The benamidar occupies a representative capacity and it is possible that in cases where a suit is brought in a representative capacity the decision in the suit may be binding on persons who may not be parties to the suit or claiming through them, as for instance a decree fairly and properly obtained against a Hindu widow may bind the succeeding heirs because the whole estate is for the time being vested in her: see Katama Natchiar v. The Rajah of Shivagunga (1863) 9 M.I.A. 539 and Ramsumran Prasad v. Shyam Kumari. (1922) 25 Bom. L.R. 634So also the next Saranjamdar may be barred by the principle of res judicata by virtue of the judgment obtained against the former Saranjamdar : see Madhavrao Hariharrao v. Anusuyabai. I.L.R. (1916) 40 Bom. 606 But the reason why the previous decision operates as res judicata against other persons who are not parties to the previous suit or literally claiming through them, is that the previous suit was either brought by or against persons who occupied a representative capacity. In the present case the tenant of the present plaintiffs, who brought the suit No. 545 of 1913, did not occupy a representative capacity and the present plaintiff, who is the lessor, cannot be said to be a person claiming through Bhau who was his lessee. It has been held by the Calcutta High Court in Rambrohmo Chuckerbutti v. Bunsi Kurmokar (1882) 11 C.L.R. 122 and in Brojo Behari Mitter v. Kedar Nath Mozumdar I.L.R. (1886) Cal. 580 that the decision in a suit by the lessee cannot operate as res judicata against a person claiming the same property through the lessor; and that a lessor cannot be considered as a party claiming under his own lessee. In Gokul Mandar v. Pudmanund Singh I.L.R. (1902) Cal. 707 their Lordships of the Privy Council observed when dealing with the question of res judicata that (p. 715) 'the essence of a Code is to be exhaustive on the matters in respect of which it declares the law, and it is not the province of a Judge to disregard or go outside the letter of the enactment according to its true construction.' We think, therefore, that the decision in the previous suit No. 545 of 1913 (Bhau Satgauda v. llama Bahiru) does not operate as res judicata.
6. The result is that, in my opinion, the decision of the lower Court is correct and this appeal should be dismissed with costs.

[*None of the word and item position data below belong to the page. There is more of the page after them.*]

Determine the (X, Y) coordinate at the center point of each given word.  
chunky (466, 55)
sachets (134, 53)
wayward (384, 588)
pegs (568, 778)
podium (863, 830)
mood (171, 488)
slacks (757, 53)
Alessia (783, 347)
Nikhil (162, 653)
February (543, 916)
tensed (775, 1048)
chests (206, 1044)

7. I agree. With regard to the question of the application of Section 83 of the Bombay Land Revenue Code, the tenancy in question can certainly claim to be of antiquity in view of the fact that it may have gone back to the year 1758 if not earlier, and it is in consequence of that antiquity that I think there is an obscurity as to the commencement of the tenancy. I quite agree that logically Mr. Desai for the appellants can contend that a period of a hundred years falls within the view taken in Narayan v. Pandurang(1), but as there mentioned, some reasonable limits must be applied, and I think that, at any rate, a period of hundred years is too long to satisfy that condition. The learned Subordinate Judge has written a full and careful judgment in which he has considered all the questions arising, and there is, in my opinion, no adequate reason for our interfering with his decree.